2016/01/08

「不動産投資1年目の教科書」で紹介しているExcelシートの機能改良版

新しいバージョン(Rev.2016.1.8)をリリースしました。

いままでは単年度の税引後P/Lのみに焦点をあてた作りでしたが、購入から売却までのB/S(純資産増加)も把握できるようにしました。
これを見れば「保有期間中にCFがあまり出ない物件でも、x年保有して売却すれば最終的に手元にいくら残る。その利回り(IRRとマルチプル)はy%だ」という計算ができます。
http://cpx.co.jp/article-estate/491

[Rev.2016.1.8の特徴]
・今までのバージョンでできたことは、新バージョンでもほぼすべて可能
・(P/L項目-表示変更)「テナント募集仲介・広告費」と「原状回復費用」を別項目にした
・(P/L項目-表示変更)繰越欠損期末残高を表示するようにした
・(B/S項目と売却試算)毎期末に「保有期間中の税後CF累計」「ブレイクイーブン売却価格」「税務上の土地建物簿価」「税務上の物件売却益」「物件売却に対する実効税率推奨値」「売却時譲渡益課税」「物件売却時税引前CF」「物件売却時税引後CF」「当期純資産増加額」「純資産(購入から売却までCF総額)」を表示するようにした
・(B/S項目と売却試算)毎期末ごとに「想定物件売却価格」と「物件売却に対する実効税率」を設定できるようにした
・(収益指標試算)毎期末に「税引前IRR」「税引後IRR」「税引前MIRR(再投資なし利回り)」「税引後MIRR(再投資なし利回り)」「マルチプル(CF総額/初期投下資金)」を表示するようにした
・(at a glance項目)「ローン支払い月額」の内訳として「うち元金支払い月額」「うち金利支払い月額」を追加した
・(削除した機能)売却時の仲介手数料は1通りのみ設定して、いつ売却してもその手数料が適用されるようにした(前バージョンは2通り設定できた)
・(バグ修正)Excel内のバグ修正履歴シートをご覧ください

マニュアルがまだできていませんが、旧バージョンを使っていた人ならば、概ね見れば分かると思います。

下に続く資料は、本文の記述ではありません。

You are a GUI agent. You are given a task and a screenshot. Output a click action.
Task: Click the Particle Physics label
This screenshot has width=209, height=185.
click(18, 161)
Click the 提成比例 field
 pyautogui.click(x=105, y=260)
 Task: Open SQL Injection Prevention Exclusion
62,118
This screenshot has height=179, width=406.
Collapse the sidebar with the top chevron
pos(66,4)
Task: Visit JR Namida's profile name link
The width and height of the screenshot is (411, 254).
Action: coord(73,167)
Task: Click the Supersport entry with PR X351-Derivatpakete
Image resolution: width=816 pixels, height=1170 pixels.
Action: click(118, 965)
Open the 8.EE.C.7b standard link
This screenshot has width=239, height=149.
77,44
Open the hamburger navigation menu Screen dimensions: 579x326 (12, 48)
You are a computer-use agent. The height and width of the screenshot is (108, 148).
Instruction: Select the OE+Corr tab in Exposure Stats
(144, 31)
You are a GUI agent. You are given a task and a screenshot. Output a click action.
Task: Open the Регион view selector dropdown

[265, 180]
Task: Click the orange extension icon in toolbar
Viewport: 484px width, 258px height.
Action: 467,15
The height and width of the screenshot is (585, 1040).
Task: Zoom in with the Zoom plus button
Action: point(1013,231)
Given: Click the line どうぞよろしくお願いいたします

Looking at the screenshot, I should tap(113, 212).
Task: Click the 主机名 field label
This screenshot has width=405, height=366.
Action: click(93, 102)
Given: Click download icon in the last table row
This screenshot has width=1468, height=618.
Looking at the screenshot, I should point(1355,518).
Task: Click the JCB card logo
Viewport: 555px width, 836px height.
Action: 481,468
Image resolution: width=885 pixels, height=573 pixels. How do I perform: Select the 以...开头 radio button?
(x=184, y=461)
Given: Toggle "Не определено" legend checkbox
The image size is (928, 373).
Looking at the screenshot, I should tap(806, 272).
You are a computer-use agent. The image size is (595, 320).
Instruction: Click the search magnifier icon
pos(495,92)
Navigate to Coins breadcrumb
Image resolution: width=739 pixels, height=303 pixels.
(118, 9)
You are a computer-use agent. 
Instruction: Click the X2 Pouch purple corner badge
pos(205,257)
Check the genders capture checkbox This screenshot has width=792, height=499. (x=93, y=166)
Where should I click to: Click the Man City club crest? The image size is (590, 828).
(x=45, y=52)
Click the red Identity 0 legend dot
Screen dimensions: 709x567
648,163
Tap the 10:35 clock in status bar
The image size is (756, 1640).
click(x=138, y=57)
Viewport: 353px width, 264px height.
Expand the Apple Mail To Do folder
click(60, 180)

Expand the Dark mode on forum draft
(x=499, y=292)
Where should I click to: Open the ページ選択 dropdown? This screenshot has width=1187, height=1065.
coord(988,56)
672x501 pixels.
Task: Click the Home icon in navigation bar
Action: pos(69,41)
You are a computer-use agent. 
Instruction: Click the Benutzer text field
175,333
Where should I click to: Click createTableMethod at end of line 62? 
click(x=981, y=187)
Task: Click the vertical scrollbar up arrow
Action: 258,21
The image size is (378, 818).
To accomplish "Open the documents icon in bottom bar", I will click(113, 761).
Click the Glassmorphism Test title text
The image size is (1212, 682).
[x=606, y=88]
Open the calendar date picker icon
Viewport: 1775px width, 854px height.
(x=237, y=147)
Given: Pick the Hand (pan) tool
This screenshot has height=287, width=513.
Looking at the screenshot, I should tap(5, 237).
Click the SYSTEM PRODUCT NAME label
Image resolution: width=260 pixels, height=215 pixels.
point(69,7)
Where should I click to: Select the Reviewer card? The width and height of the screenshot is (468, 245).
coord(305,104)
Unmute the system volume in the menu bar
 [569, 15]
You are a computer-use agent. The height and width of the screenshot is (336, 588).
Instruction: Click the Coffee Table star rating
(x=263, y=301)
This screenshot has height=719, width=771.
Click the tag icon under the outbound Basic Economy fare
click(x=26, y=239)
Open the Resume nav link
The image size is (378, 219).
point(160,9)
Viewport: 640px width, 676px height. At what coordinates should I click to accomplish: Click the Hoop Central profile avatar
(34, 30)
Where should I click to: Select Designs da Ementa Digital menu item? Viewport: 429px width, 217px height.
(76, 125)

このExcelシートに実装されていない項目で投資判断に必要な要素はほぼないといっていいでしょう。
あえていうなら、建物構造別に賃料の経年下落率を反映くらいでしょうか。
これはすぐに実装できるのですが、個人的にインフレやリノベ(CAPEX)による賃料上昇もあり得るかと考え、あえて入れていません。
また、賃料が下落するシミュレーションだと銀行に出すときに見栄えが悪くなってしまうので、なくてもいいかと思います。
将来的には、借入金の中途借り換えシミュレーションなども実装できればと思います。